Cronkite may have been calm but “he was always a hard-driving, fiercely competitive newsman off camera,” David Shaw of the Los Angeles Times noted in 2003.

“Throughout the day,” Shaw recalled, “he was calling sources, prodding subordinates, asking questions, editing copy, deciding how stories would be played on that night’s broadcast.
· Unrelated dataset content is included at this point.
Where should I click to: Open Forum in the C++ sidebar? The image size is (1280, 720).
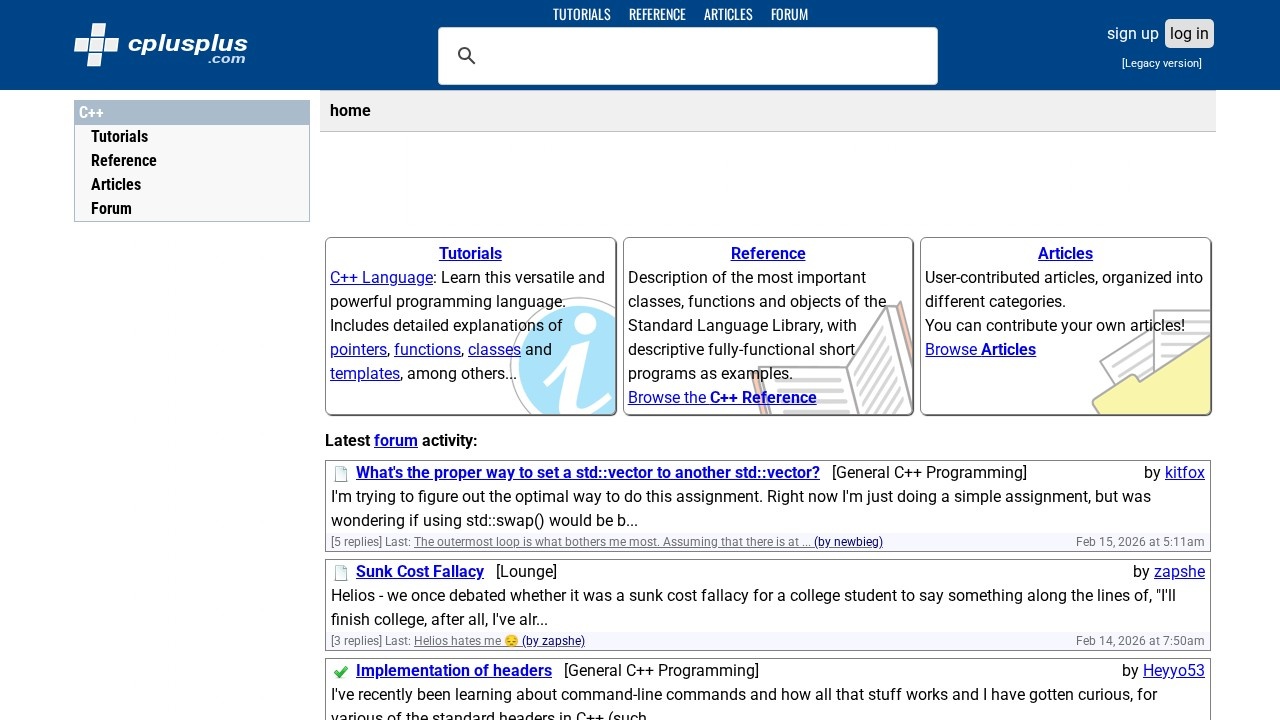click(111, 209)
At one point, when someone handed him a statement that had come in earlier from the Iranian Embassy, answering several questions he’d been pursuing, he exploded. . . .He continued to fume and fret and drive and demand through the day, right up until 6:28, when he combed his hair, put on his jacket and — two minutes later — began the broadcast with his calm and customary, ‘Good evening.’

Watch here a great AP video review of his life.

Follow here CBS’s continuous tribute to Cronkite.

And here are some memorable reports by Walter Cronkite.

Obama on Cronkite.

Obama called Cronkite “more than just an anchor.” He was “someone we could trust to guide us through the most important issues of the day; a voice of certainty in an uncertain world.”

Alessandra Stanley makes a good observation about his style delivering the news:

“Mr. Cronkite, who sat at a desk next to a typewriter in what at least seemed like a bustling newsroom, would fiddle with his earpiece, move his chair and glance down at his notes; he looked like a kindly newspaper editor interrupted in the middle of a big news day, busy, of course, but never too busy to explain the latest developments to out-of-town visitors.”

Cronkite was sometimes called “the eighth astronaut.” During the first moon landing in 1969, he “was on the air for 27 of the 30 hours that Apollo 11 took to complete its mission.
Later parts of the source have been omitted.